The first assignment for a new spy is usually three years if the recruit is married or two if single. That’s how a spy’s career is modulated: three years abroad, two years in Moscow; rinse and repeat. The best part, the recruiter emphasised, was that the recruit would have three salaries while working abroad. The first would come from Russia’s Ministry of Foreign Affairs; the cover position of attaché or third secretary offers a starting salary of about €3,500 a month. The second consisted of 45 per cent of the recruit’s salary in Moscow (about €800). The third would be paid by the foreign ministry in roubles: a further quarter of the Moscow salary (about €500). The recruiter repeated this part about the salaries several times.
“What about the risks?” asked the student. “Is there any danger? Might I get killed in this line of work?” “No way,” said the recruitment officer. Expulsion was the worst thing that could happen to him and, even then, he would be given a job in Moscow or another region. But what was unfair – he added, seemingly upset – was that those who are expelled would lose access to the triple-salary scheme. The student collected his various forms and promised the recruiter that he would return them soon. Both were relaxed: the recruiter believed that he had found a way to win the student’s trust and the student was excited to join the country’s true elite, the Russian intelligence community, which had grown unstoppably in power and influence under Putin.

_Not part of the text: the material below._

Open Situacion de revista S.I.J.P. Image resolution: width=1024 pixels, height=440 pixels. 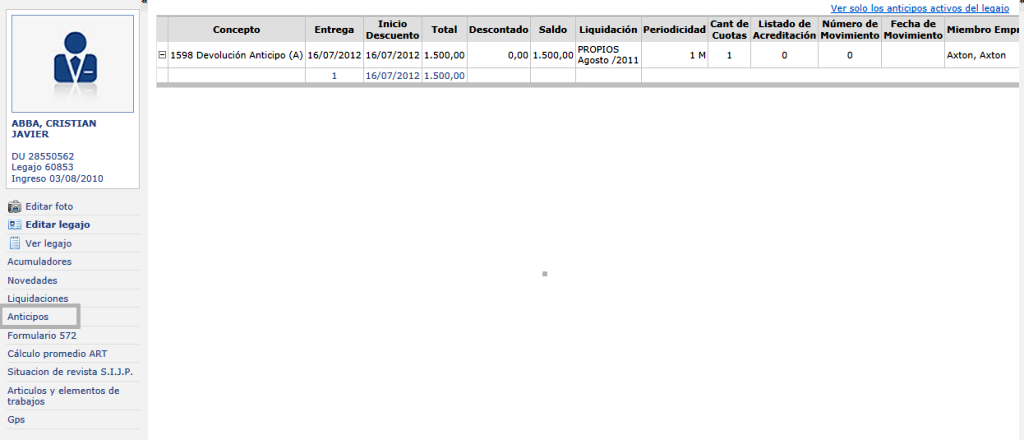coord(70,372)
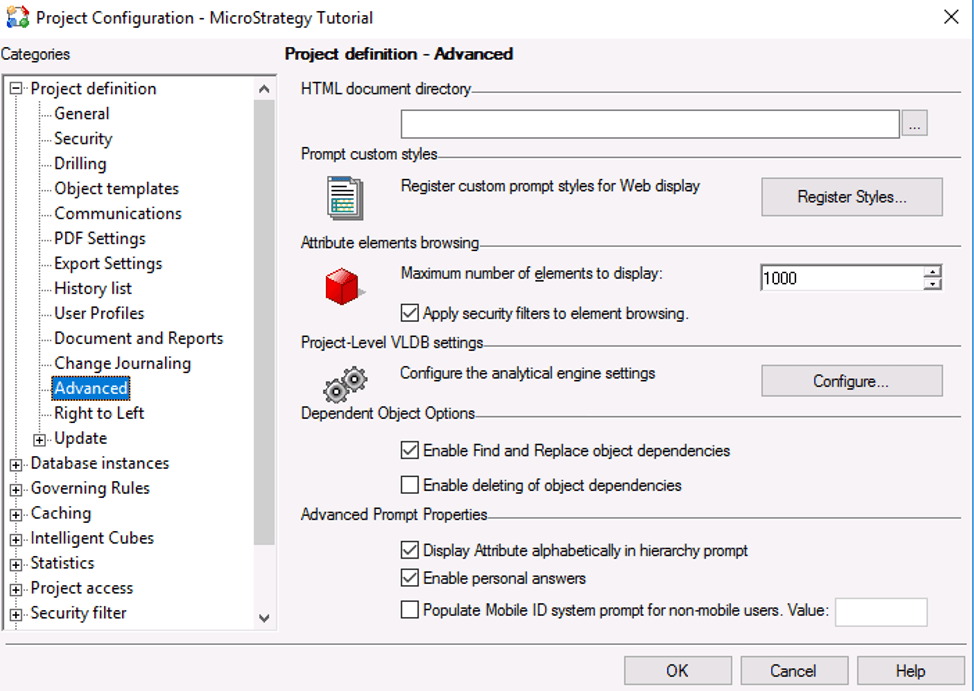Increase maximum elements with spinner up arrow
Screen dimensions: 974x691
(x=932, y=271)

But two weeks after the university student’s conversation, the president launched Russia’s invasion of Ukraine. The student promptly left the country in disgust, leaving behind the chance of an intelligence career but taking his smartphone, whose contents he made available to monocle for this article. Russian intelligence will be denied access to many such recruits. The brightest are fleeing and the country is becoming even more nationalistic – bad news for intelligence gathering, which relies on clear heads untainted by political machinations. It’s worth remembering that paranoia and purges almost destroyed Soviet espionage under Stalin. What is clear is that when Russia thinks of itself as a fortress besieged by enemies, its security agencies will play an increasingly large role in its citizens’ lives.